Miles Davis had this theory that every note of music that has ever been played on Earth eventually travels up into space and hovers there for eternity in this kind of cosmic web of sound. Inspired in equal measure by Pharoah Sanders and Parliament-Funkadelic, Astral Traveling is a voyage through that sonic cloud in space. I’ll draw threads from obscure ’70s fusion records that were interpolated by hip hop producers two decades later or try to recontextualize more modern songs by placing them next to older ones, and letting the listener connect the dots. Sometimes I just want to bask in the glory that was Prince Rogers Nelson for two hours.

Who are some of your favorite musicians and why?
It’s difficult to overstate the impact that hearing Public Enemy for the first time had on me. Encountering “Fear of a Black Planet” as a twelve-year-old really laid the blueprint for how I still hear music and sound in general, and was just an incredible, monstrous, life-changing moment. Herbie Hancock for sure, particularly his Mwandishi band and the “Sextant” record. I also adore everything Andrew Hill played on. Then Roy Ayers, Alice Coltrane, Jorge Ben, just way too many artists from the 1970s to mention. I’ll go far down rabbit holes and listen to little else but Duke Ellington for months. Discovering electronic music in the mid-90s was also a seismic event for me, so Mouse on Mars, Fila Brazillia, The Orb. A recent favorite is a duo from Oakland called Brijean who make this unique flavor of dreamy, Latin house that resonates 100% with me.
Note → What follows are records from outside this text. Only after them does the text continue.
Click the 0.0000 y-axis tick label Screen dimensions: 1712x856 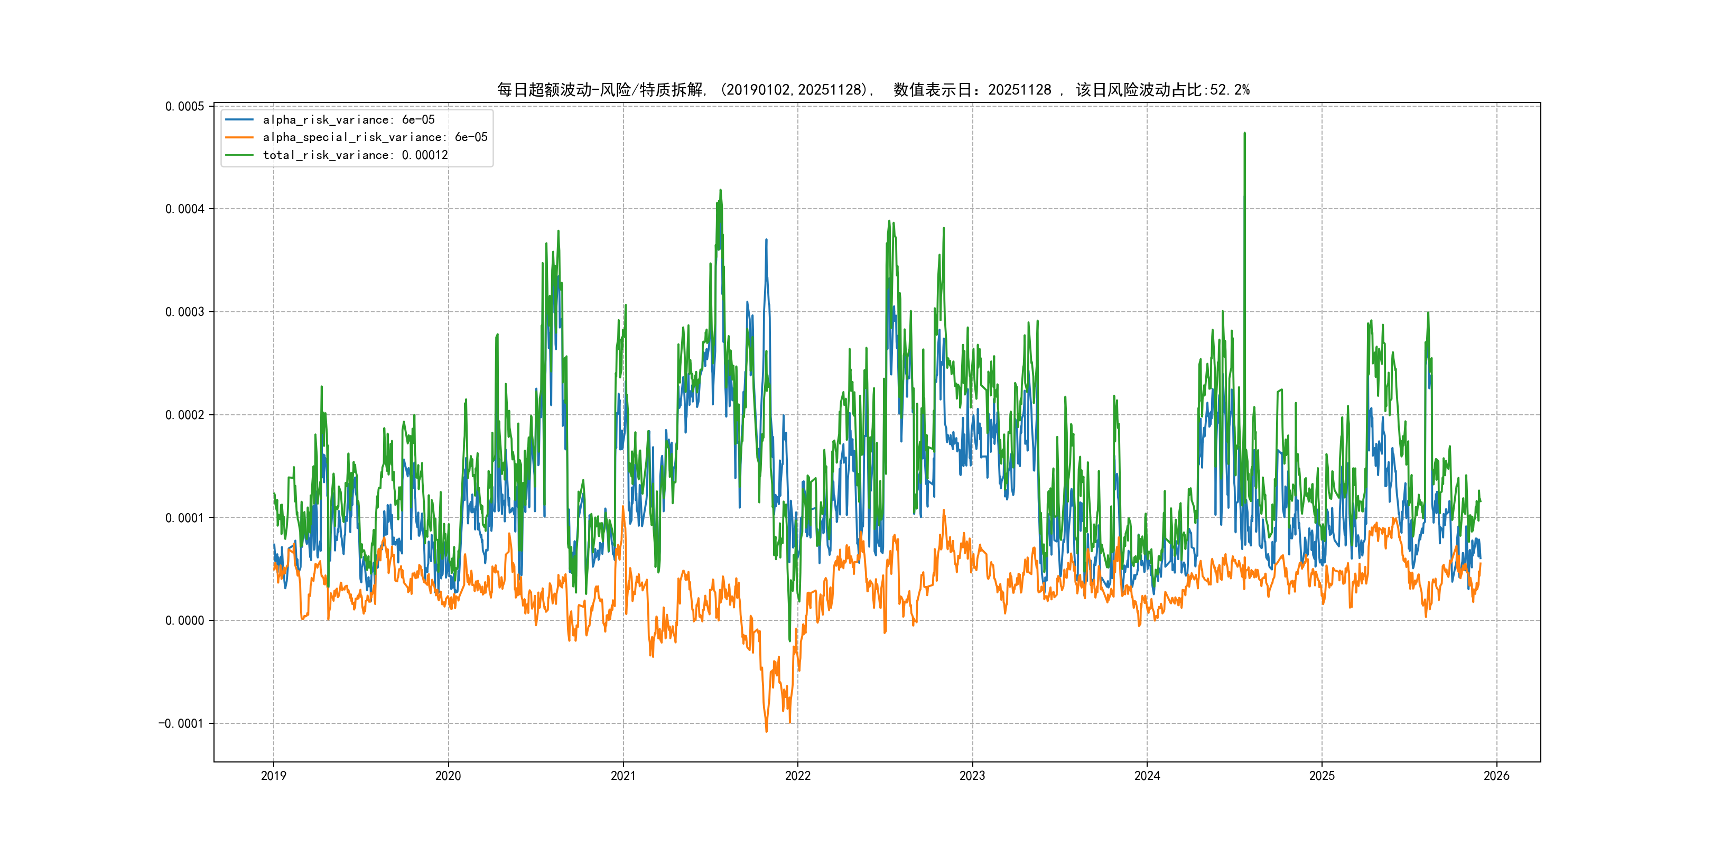pyautogui.click(x=185, y=621)
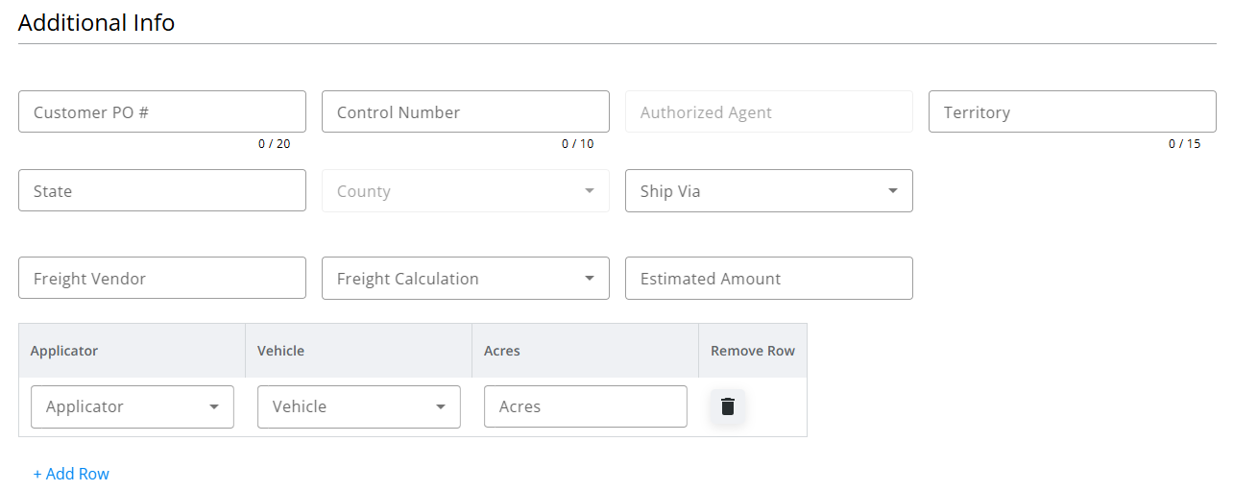Select the Estimated Amount field
This screenshot has width=1233, height=491.
pyautogui.click(x=768, y=279)
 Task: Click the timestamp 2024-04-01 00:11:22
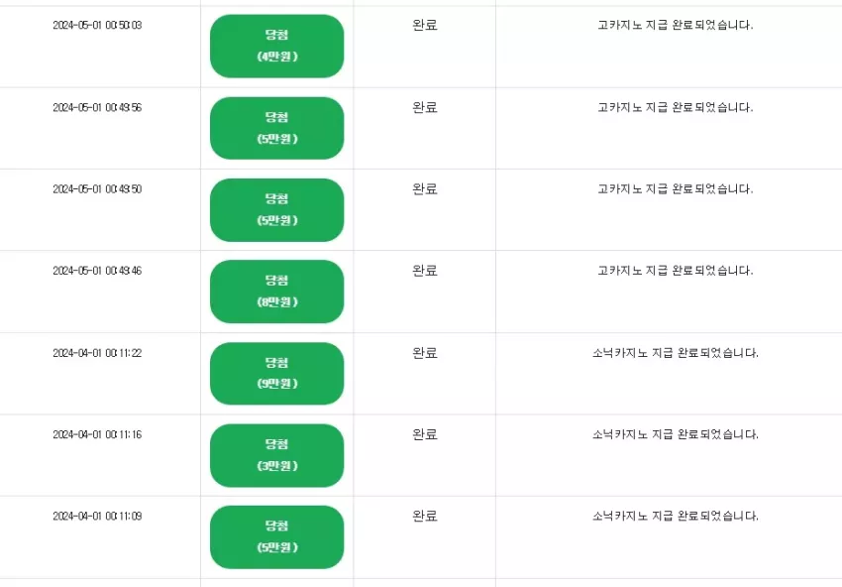(x=97, y=353)
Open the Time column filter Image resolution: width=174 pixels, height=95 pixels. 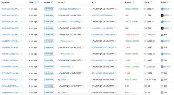click(38, 2)
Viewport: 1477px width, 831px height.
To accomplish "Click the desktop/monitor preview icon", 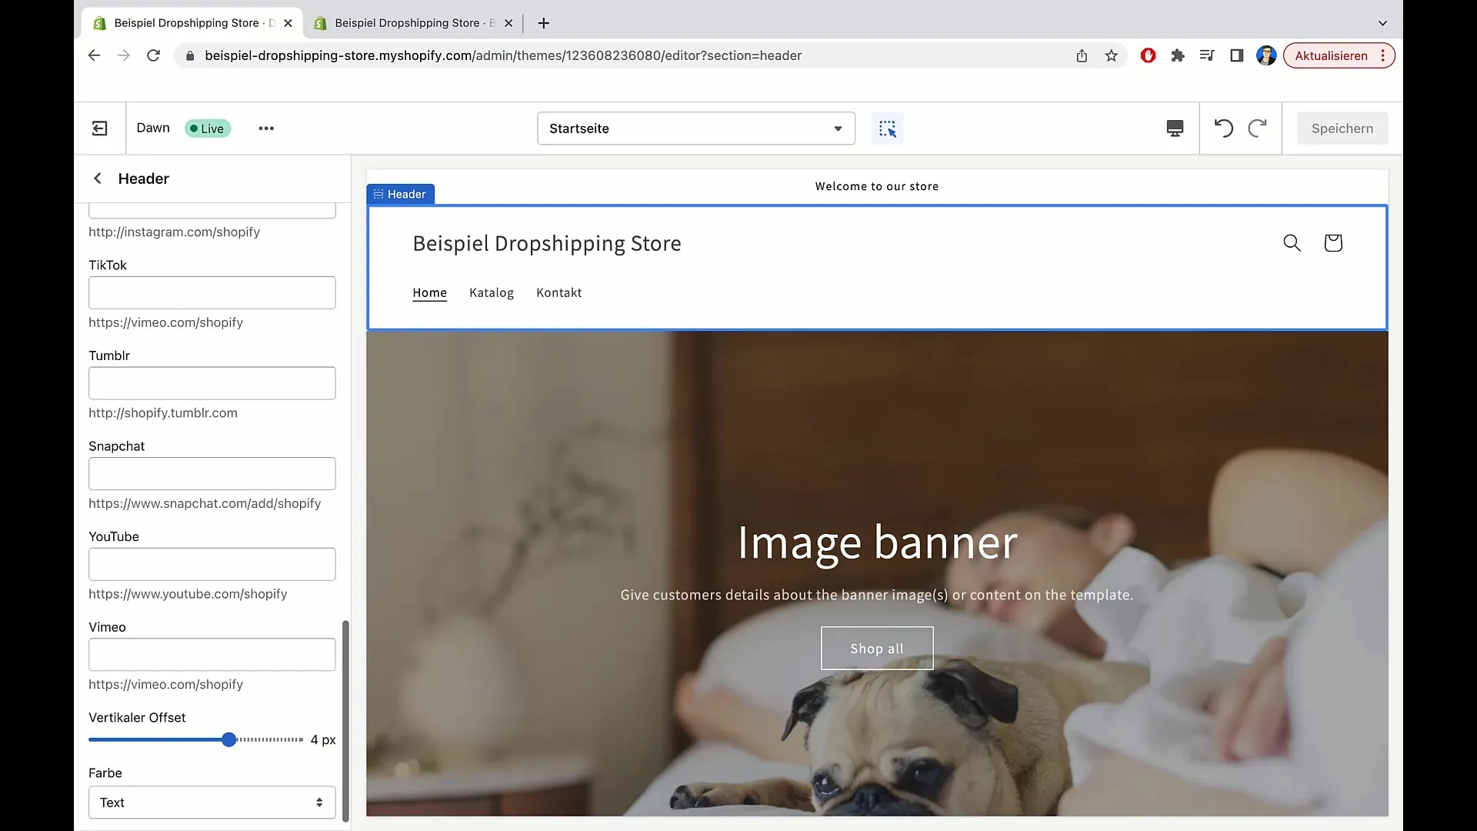I will pos(1175,128).
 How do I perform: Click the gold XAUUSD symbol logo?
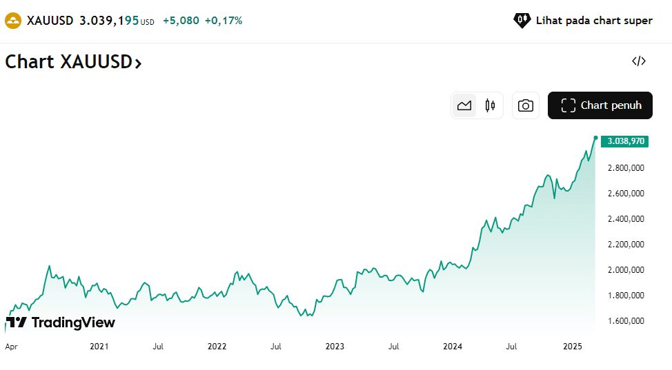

Stereolab is still probably my favorite band of all time.

What is your first memory involving music?
My mother sang in the church choir and I have a distinct memory of me as a toddler, attending mass one Sunday morning and watching her sing.

What was the first concert you attended?
I’d love to say something hip like Janet Jackson’s Rhythm Nation tour, but when I was maybe fourteen years old I accompanied an older friend with a driver’s license to see Cracker at Trax in Charlottesville on a random weeknight. There were promises of beer and college girls. Shockingly, neither came to fruition that night.

How do you go about building your show?
If it’s a show with my co-host Tony Davenport, we’ll usually bounce show ideas off each other, settle on a theme and playlist, then add shared notes and potential talking points to a Google doc. We love it when listeners think we’re this wellspring of music trivia, but we’d be lost without scouring Wikipedia ahead of time. If I’m just flying solo for the evening, anything goes, really. I started digitizing most of my CD and vinyl collection about ten years ago and every song I play comes from there. It’s just a matter of picking a couple hours’ worth of songs and arranging them into something cohesive as far as mood, tempo, style, etc.

Do you have any particular criteria when selecting music for your show?
For whatever reason, I’ve always gravitated to music made by people of African descent and that’s the primary focus of the show: soul, hip hop, jazz, funk, and fusion from the 1970s through the 1990s. I admittedly have a weakness for disco and will play it at every opportunity – there are so many underrated and forgotten disco records from the late ’70s that were nearly lost to time forever.